Earlier this month, the U.S. Department of Education’s National Center for Educational Statistics (NCES) released the third year of Integrated Postsecondary Education Data System (IPEDS) data that reports Distance Education (DE) student enrollment for the Fall of 2014. This is the third consecutive year that IPEDS included the enrollments for Distance Education and that WCET has reported on the yearly counts and the year-to-year trends.
For the third year, I am pleased to be working with Terri Taylor Straut who is contracting with WCET to compile the data and perform the analyses with me. This blog post gives you a few highlights of what we have uncovered so far. Early in the new year, we will provide you with data tables and graphics on the most interesting statistics. We will follow that (probably in February) with a deeper dive into the context and interpretations of some data items. For example, we will follow-up with select institutions to see if they still are experiencing some of the problems submitting the IPEDS data as we reported two years ago.

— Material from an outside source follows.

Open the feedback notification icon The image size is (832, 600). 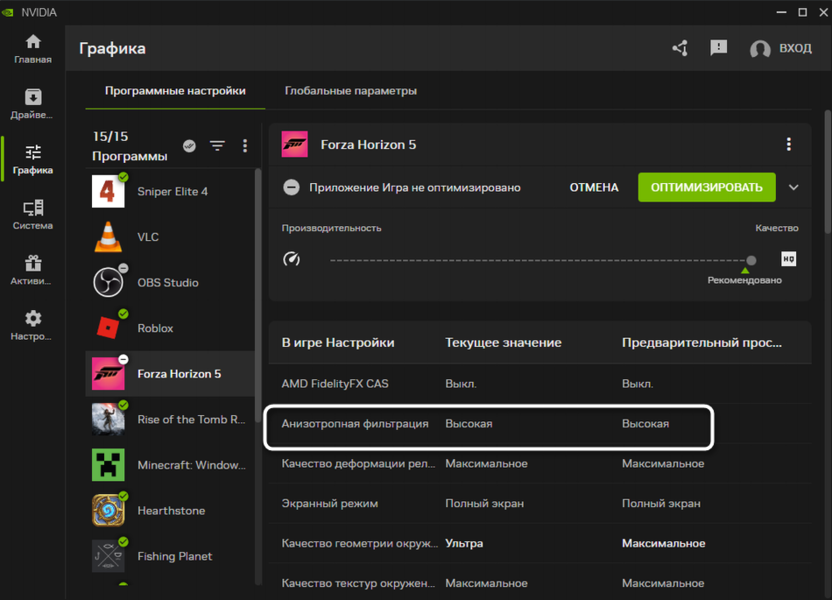click(x=718, y=48)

Meanwhile, here is a little Christmas present for the data geeks out there. Analysis of the sector data reveals that many of the trends we identified in the 2013 data earlier this year continue with the 2014 data. Below are initial observations from Terri.
Russ Poulin, Director Policy & Analysis, WCET
Distance Education Enrollments Continue to Grow, But Vary Greatly by Sector
Enrollments by students Exclusively in Distance Education continued to rise in 2014. There were 2,824,334 fully online enrollments in 2014, compared to 2,659,203 in 2013, representing a 6% increase in just one year. Last year, one-out-of-eight of all higher education students were enrolled exclusively in distance education. In 2014, it is now closer to one-in seven students being enrolled exclusively at a distance.
DE Enrollments Continue to Grow While Overall Enrollments are Declining
As we noted in our blog about the 2013 data, the distance education growth is in the context of a slight decline in overall enrollments, as reported to IPEDS. This trend continued in 2014. Total enrollments were reported at 20,207,369 in 2014 for all U.S. degree-granting institutions with 2 year or higher degree-granting programs. This represents a small decrease (-0.8%) from 2013 enrollments of 20,375,789. Looking over the three years of reported data, enrollment is down 2.2% from a high in 2012 of 20,642,819.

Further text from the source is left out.